* Action item
Go through the listing below and work out how many lines hold "computer"; reply with the figure alone.

* The input
⟨

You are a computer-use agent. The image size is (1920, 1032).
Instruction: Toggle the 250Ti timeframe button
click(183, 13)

⟩
⟨

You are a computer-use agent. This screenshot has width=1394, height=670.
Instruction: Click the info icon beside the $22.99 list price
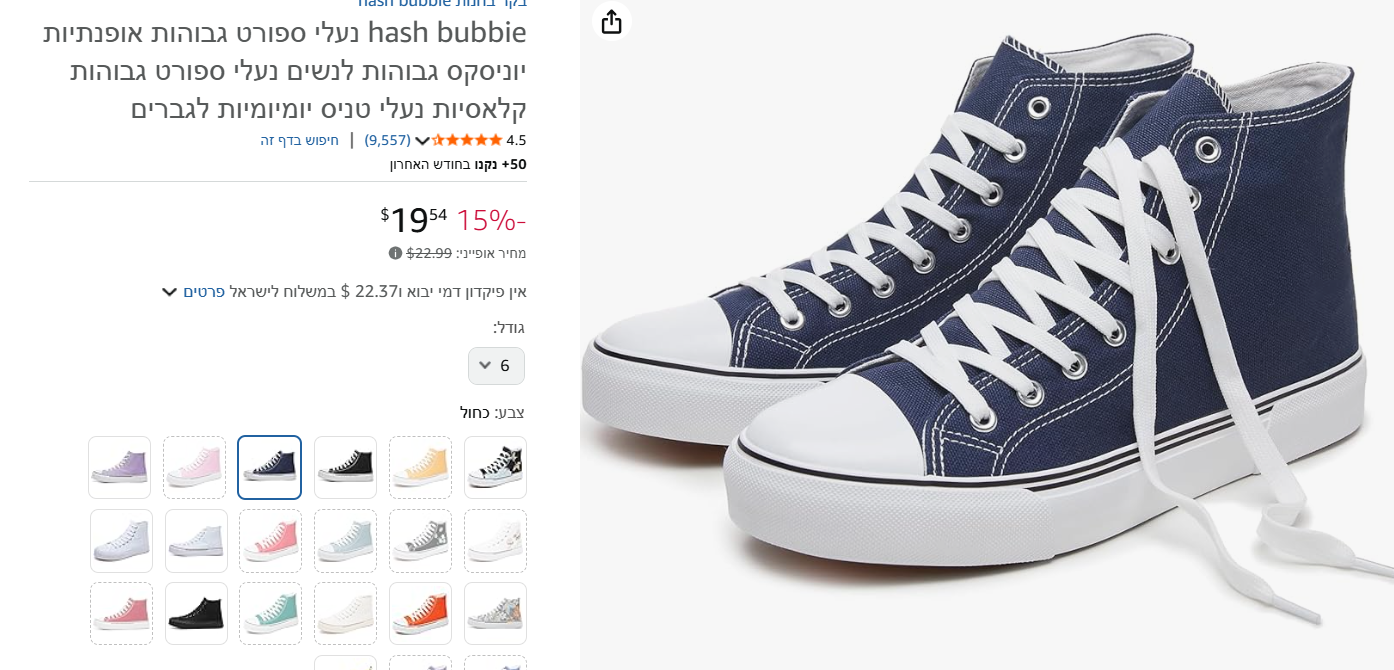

⟩

* Result of this task
2